Population (2024 census)
- • Total: 15,779
- • Density: 56.354/km^{2} (145.96/sq mi)
- • Households: 3,110

Economy
- • Income class: 3rd municipal income class
- • Poverty incidence: 34.54% (2023)
- • Revenue: ₱ 155.8 million (2024)
- • Assets: ₱ 314.2 million (2024)
- • Expenditure: ₱ 138.4 million (2024)
- • Liabilities: ₱ 72.21 million (2024)

Service provider
- • Electricity: Northern Samar Electric Cooperative (NORSAMELCO)
- Time zone: UTC+8 (PST)
- ZIP code: 6403
- PSGC: 0804824000
- IDD : area code: +63 (0)55
- Native languages: Waray Tagalog
- Website: www.lopedevega-nsamar.gov.ph

= Lope de Vega, Northern Samar =

Municipality in Northern Samar, Philippines

Lope de Vega, officially the Municipality of Lope de Vega (Bungto han Lope de Vega; Bayan ng Lope de Vega), is a municipality in the province of Northern Samar, Philippines. According to the 2024 census, it has a population of 15,779 people.

It is bordered in the north by Catarman and Mondragon in the east and the province of Samar in the south.

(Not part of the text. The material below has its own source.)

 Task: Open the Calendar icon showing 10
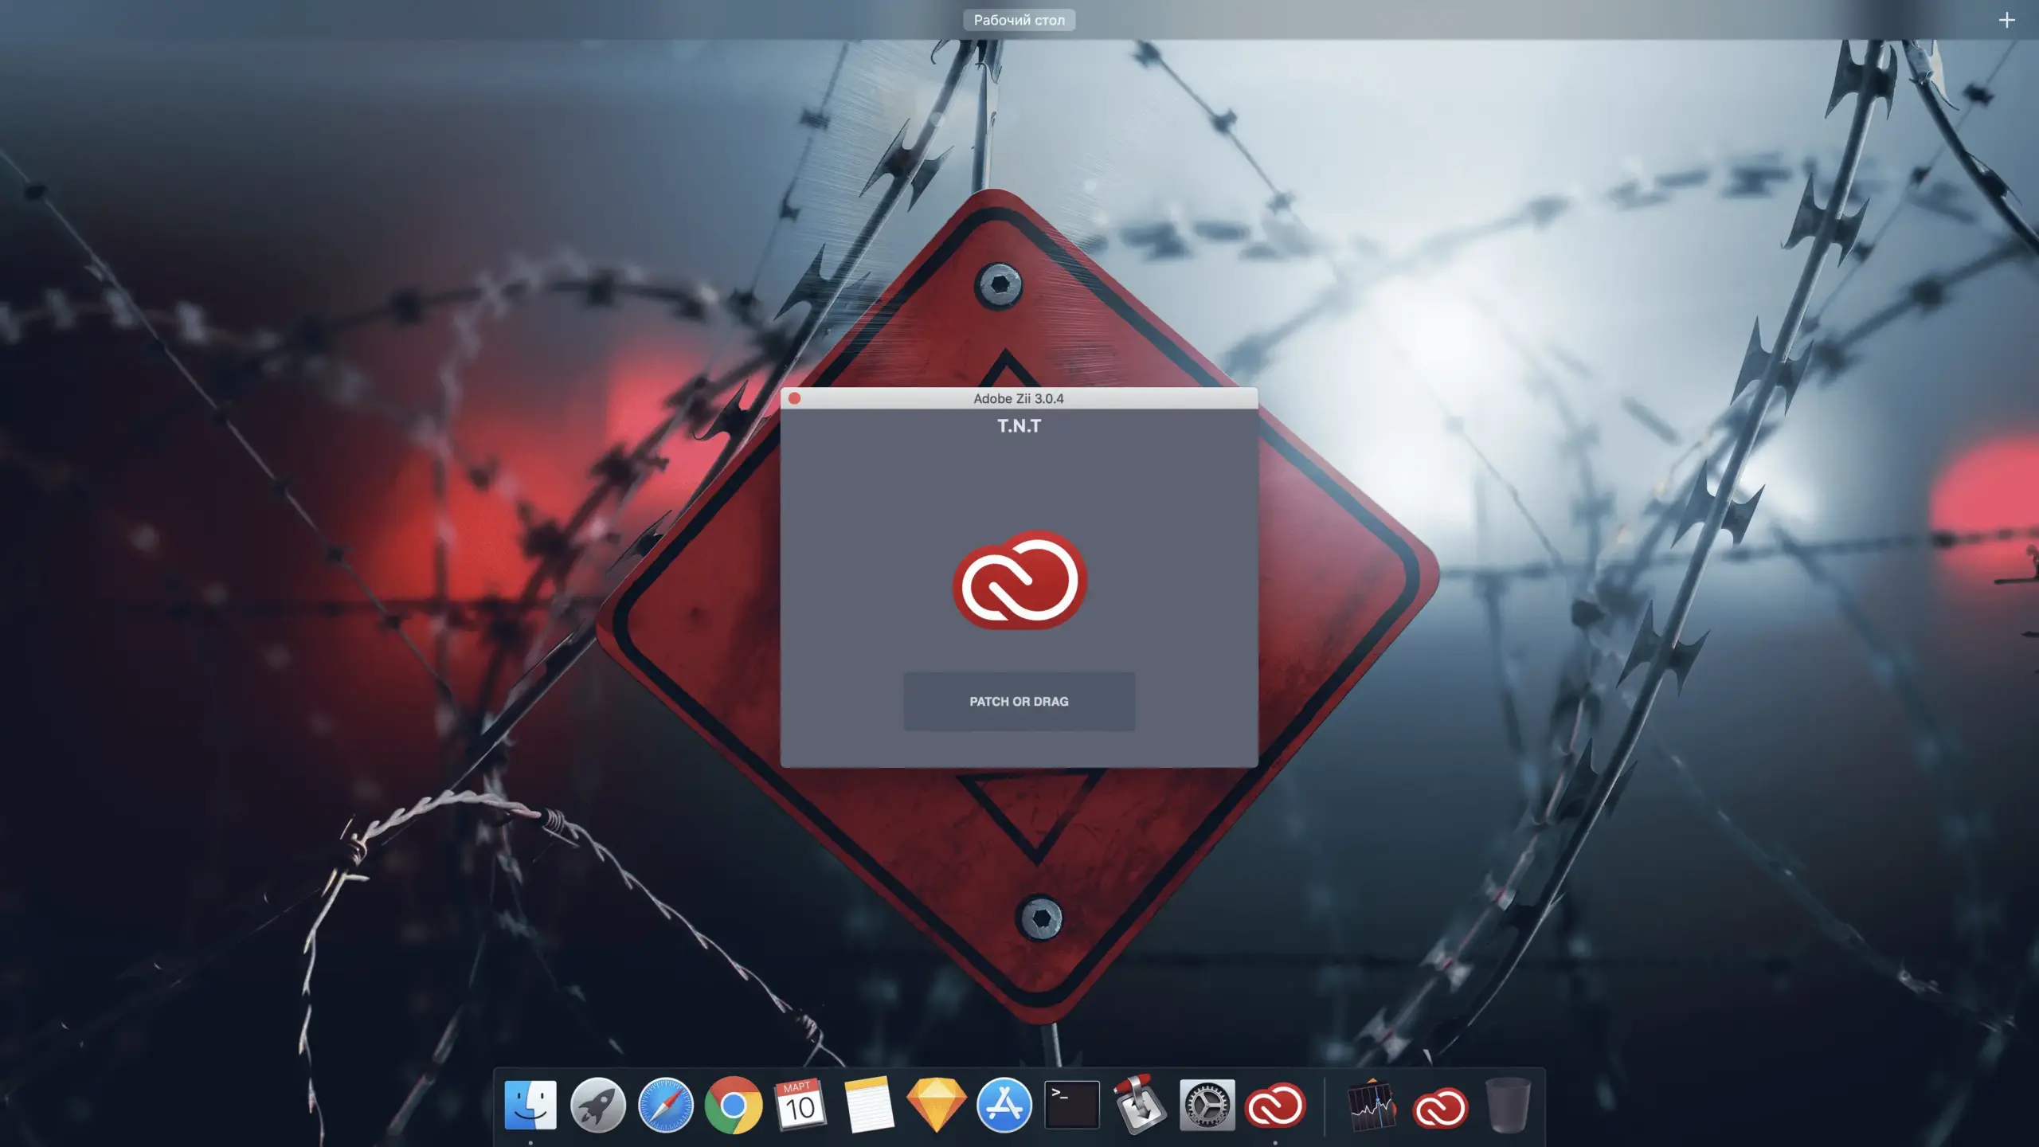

Lope de Vega was created under Batas Pambansa Blg. 69 on May 1, 1980, separating 22 barangays from Catarman. It is named after the Baroque Spanish playwright and poet Lope de Vega.

==Geography==

===Barangays===
Lope De Vega is politically subdivided into 22 barangays. Each barangay consists of puroks and some have sitios.

- Bayho
- Bonifacio
- Cagamesarag
- Cag-aguingay
- Curry
- Gebonawan
- Gen. Luna
- Getigo
- Henaronagan
- Lope De Vega (Poblacion)
- Lower Caynaga
- Maghipid
- Magsaysay
- Osmeña
- Paguite
- Roxas
- Sampaguita
- San Francisco
- San Jose
- San Miguel
- Somoroy
- Upper Caynaga

===Climate===

Climate data for Lope de Vega, Northern Samar
| Month | Jan | Feb | Mar | Apr | May | Jun | Jul | Aug | Sep | Oct | Nov | Dec | Year |
| Mean daily maximum °C (°F) | 27 (81) | 28 (82) | 29 (84) | 30 (86) | 31 (88) | 30 (86) | 29 (84) | 29 (84) | 29 (84) | 29 (84) | 29 (84) | 28 (82) | 29 (84) |
| Mean daily minimum °C (°F) | 22 (72) | 22 (72) | 22 (72) | 22 (72) | 24 (75) | 24 (75) | 24 (75) | 24 (75) | 24 (75) | 24 (75) | 23 (73) | 23 (73) | 23 (74) |
| Average precipitation mm (inches) | 84 (3.3) | 59 (2.3) | 58 (2.3) | 55 (2.2) | 93 (3.7) | 133 (5.2) | 149 (5.9) | 125 (4.9) | 155 (6.1) | 165 (6.5) | 140 (5.5) | 136 (5.4) | 1,352 (53.3) |
| Average rainy days | 18.1 | 13.6 | 15.8 | 16.1 | 21.7 | 25.5 | 26.6 | 25.1 | 24.8 | 25.8 | 22.7 | 20.1 | 255.9 |
Source: Meteoblue

==Transportation==
Lope de Vega is served by buses, jeepneys, and van-for-hire with service to Catarman, Calbayog and to Tacloban City. There are ships also that travels from Calbayog to Cebu City. The town has no airport, but is accessible via nearby Catarman National Airport and Calbayog Airport.